## JOBS
1. In the article about Walter Deyhle below, which church was Barbara raised in?
2. Condense the paragraph beginning "The first took place some twenty years ago" from the article about Walter Deyhle below, keeping its main facts.

** START OF EXTRACT TO READ **

Walter Deyhle is blessed with the ability to change the way he sees himself when circumstances knock the scales off his eyes. He counts two such experiences among his life-defining moments.

The first took place some twenty years ago. Walter and his wife, Barbara, had settled into a pattern that’s common in mixed marriages: set the whole question of faith aside and spend Sundays developing home life. In their case, ‘mixed marriage’ meant Walter had grown up Catholic, and Barbara had been raised under the auspices of the Church of Christ. Neither of them was eager to assimilate into the other’s tradition.

“I saw my faith as, you know, the original version,” Walter says, “and even though Barbara’s church had some elements that were similar, I didn’t want to switch, and neither did she.”

Walter says the object that represents his center is the barbecue grill in his back yard, because so much family activity centered around it: all four Deyhle boys and many of their friends romping and frolicking on the lawn.

So they secularized, and that was okay — Walter says the object that represents his center is the barbecue grill in his back yard, because so much family activity centered around it: all four Deyhle boys and many of their friends romping and frolicking on the lawn while Walter and Barbara flipped the burgers and basted the chicken.

A good life, but there was something missing. “We had four young sons,” Walter says, “and since both of us had grown up knowing God, we felt they should, too.” So when new friends in a new neighborhood invited them to attend a local non-denominational church, neither his tradition nor hers, they decided to give it a try.

“It was different from anything we’d ever seen before,” Walter says. “People actually worshipped. I was like, ‘Wow, these people are really affected by what’s being sung and what’s being said.’ Like they’re lifting their arms and everything. Both of us were pretty sure the other one was turned off by this, so in the car on the way home I’m waiting for her to say how horrible it was and she’s waiting for me to say how horrible it was, but neither of us said anything until I finally got my nerve up and said, ‘That was pretty good, wasn’t it?’ and she said, ‘Yeah, it really was.’ So we went back.

“They had a children’s ministry, which was another new experience for us,” Walter explains. “At the Catholic church, your kids stay in the service with you — we had taken ours a couple of times, and half way through we’d realize that one had crawled under the pew and he was four or five rows back. But this place had dedicated children’s programing, which was entirely different. One day we were leaving the parking lot and my older son says, ‘Thanks for finding us a church, Dad.’”

Another distinctive feature of our new church was that members sometimes came forward to witness, and one day a man Walter respected rose to share a vision he had had. He said the Lord had shown him a picture of the boardwalk at Ocean City, and suddenly Christ was there. So all the people on the boardwalk lined up to meet Jesus, and He went along the line saying either, ‘I know you,’ or ‘I don’t know you.’ The man went on to suggest that some of the people who expected to be known — including people who were sitting in church that day — might be surprised to hear Jesus disavow them.

“And suddenly I realized he was talking about me,” Walter says. “My wife and I vacation on the boardwalk at Ocean City every year. I was living the American Dream — great career, great wife, great kids — but I didn’t have a real relationship with my savior. After that, everything changed.”

** END OF EXTRACT TO READ **
** START OF COLLECTED DATA **

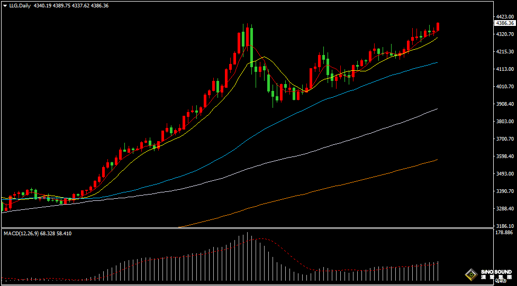
Task: Click the Sino Sound diamond logo icon
Action: click(x=469, y=274)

** END OF COLLECTED DATA **

## CORRECT ANSWERS
1. The Church of Christ.

2. About twenty years ago, Walter and Barbara followed a pattern common in mixed marriages: they set faith aside and spent Sundays on home life. Walter had grown up Catholic and Barbara in the Church of Christ, and neither wanted to take up the other's tradition.